▶ **THINGS TO DO**
1 > In the Glasgow memoir excerpt, which neighborhood was the writer living in at age 29?
2 > Continue the Glasgow memoir excerpt after its final sentence.

I wonder if he gets a royalty every time someone gets called a “snowflake”.

Obviously he doesn’t. Nobody makes any money out of writing any more, unless you’ve had a hit movie. But this shit has been in currency since the 90s – since the fucking 90s – which actually makes it a prime target for this blog since everything here seems to be about the 90s.

So, tell me why do I need to read this book again? And why now? What’s the point of reading anything?

I am Joe’s complete indifference.

I am 29 again. I’m living in Garnethill, a block and a half from the Art School and two from Sauchiehall Street, Glasgow’s answer to the Sunset Strip but slicked with piss and supper wrappers instead of palm trees and sunshine. All the glamour, glitz and debauchery you can shake a battered sausage at. The M8 motorway’s within easy earshot, but Garnethill is remote as an eagle’s eerie and feels like the Glasgow student rental market’s biggest best kept secret.

I watch the movie and I love it, as everybody does. I shoplift the book from my McJob (or more accurately, my Bargain Job) in a bookshop where I toil at the trough twice a week to provide beer stamps and food tokens to supplement the student loan that paid for the teacher training course which I am still – unbelievably – paying off at £2 a fucking week or whatever nearly 20 years later. I tear through the book in one or two sittings and somehow my shoplifted copy stays with me all that time until now, despite many flittings, lendings and charity shop culls.

Garnethill & Jordanhill. Mark & Jo. Val & Ali. Dom & Gordon. Claire & Johnny. Eastbank Academy & Duncanrig High.

In this world of dualities, we can’t forget our old pals, depression and anxiety, who announced their presence in my life that year, auguring the first indications of my having taken a massive misstep in life. My year of teacher training year ended with my first conversations about mental health with full-bore medical professionals. I’d sort of self-hypnotised myself about going into teaching and it wasn’t going well. Standing at the platform edge at Shettleston station fantasising darkly about potential ways out was a particular low point. I was in massive denial about everything. Why was I putting myself through this? Maybe I was doing it to please my mother. Maybe I was doing it to please my father. Maybe I’d convinced myself I needed to have a profession, a vocation, a title, something – metaphorical or literal – that I could hang around my neck to define me in some way, to create substance and structure out of the slime that I surely was.

▶ **RECORD EXTRACTS**
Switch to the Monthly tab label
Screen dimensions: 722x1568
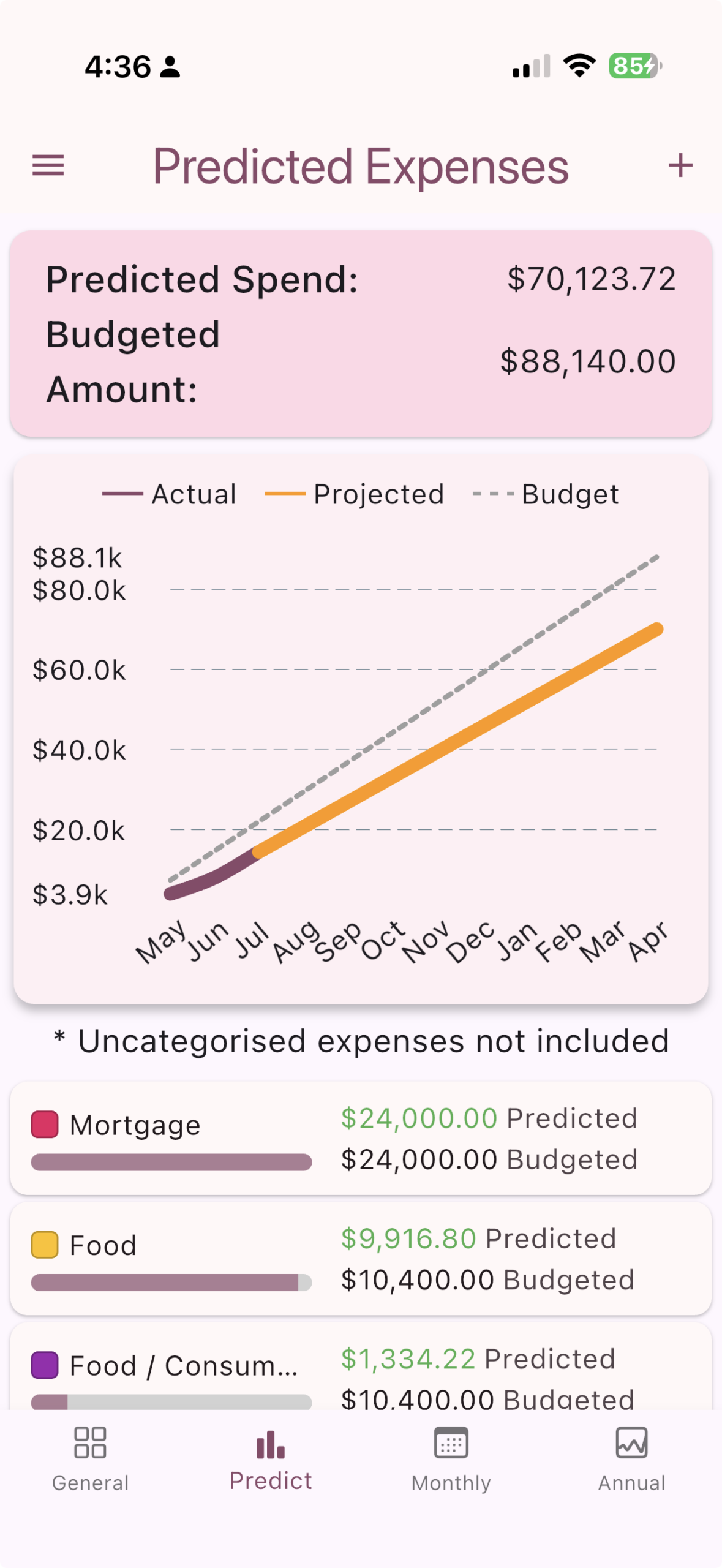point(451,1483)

--

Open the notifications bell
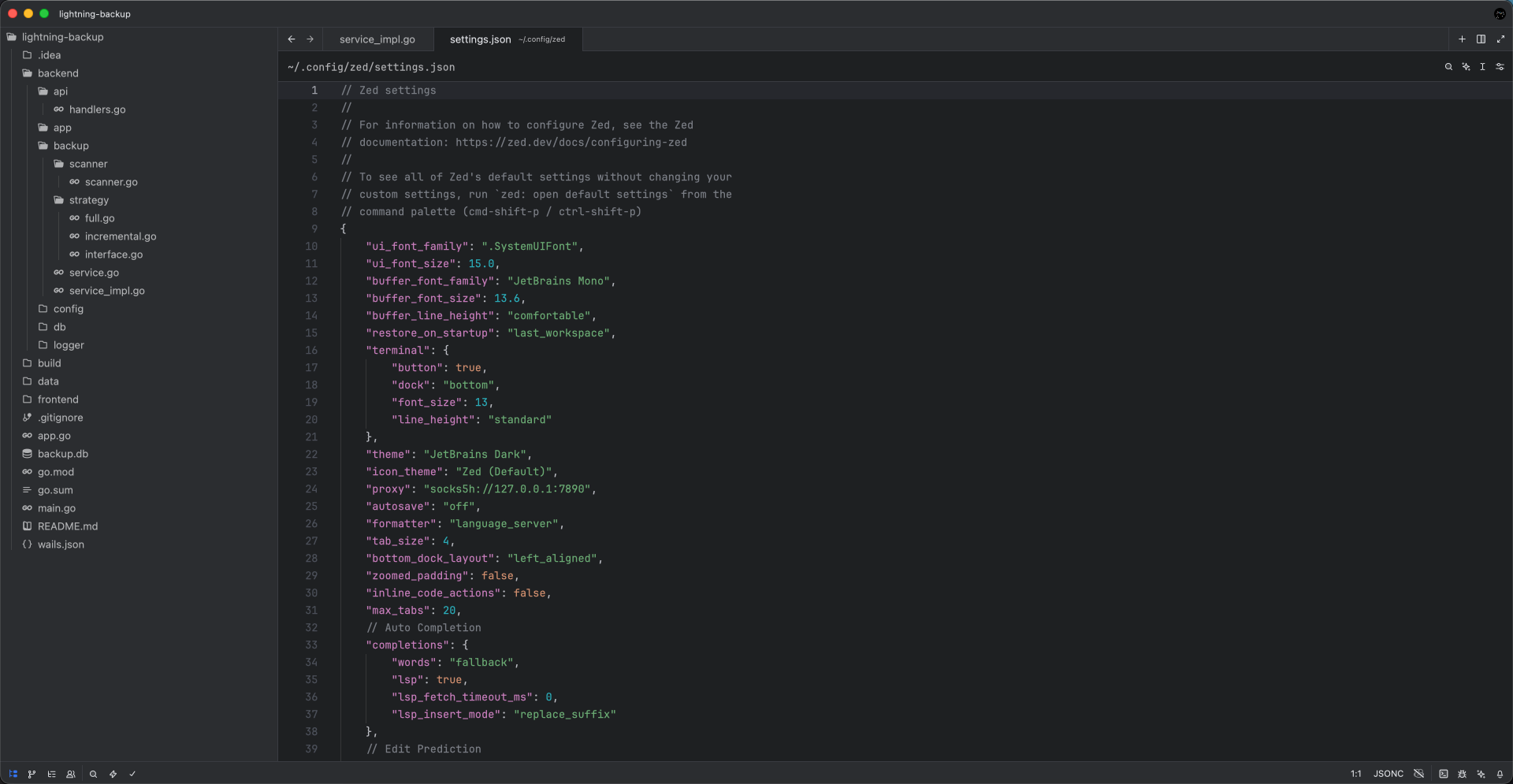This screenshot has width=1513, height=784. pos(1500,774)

▶ **TASK-BY-TASK ANSWERS**
1 > Garnethill

2 >
And maybe that’s what depression is. Your own personal Tyler Durden rearing up inside and kicking the absolute shit out of you. Or trying to knock sense into you.

I am the all-singing, all-dancing crap of the world.

Reading the book again, depression is, on some level, one of the things that Fight Club seems to be about. I have to say “on some level”, of course, because Fight Club has more levels than a New York City skyscraper. It’s “about” a lot of things, but depression is surely in there. All that stuff about hitting bottom? And I mean, what’s this if not a perfect literary evocation of the blackness of depression:

I wanted to breathe smoke. Birds and deer are a silly luxury, and all the fish should be floating. I wanted to burn the Louvre. I’d do the Elgin Marbles with a sledgehammer and wipe my ass with the Mona Lisa. This is my world now.

But don’t go looking for answers, because on another of those levels Fight Club is like some kind of anti-self help book:

Maybe self-improvement isn’t the answer. Maybe self-destruction is the answer . . .
Maybe we have to break everything to make something better of ourselves . . .
It’s only after you’ve lost everything, that you’re free to do anything . . .
I should run from self-improvement and should be running towards disaster . . .

On some other level – quite a few of them, actually – it’s a how-to manual, like the Anarchists’ Cookbook wrapped up inside a day-glo narrative. Fight Club cheerfully primes its readers on the basics of a number of anarchist staples, such as how to make napalm, or nitroglycerine, or plastic explosive, or how to make a silencer for a gun. If you’re paying attention you can even learn how to topple a building, or at the very least how to blow up your own apartment.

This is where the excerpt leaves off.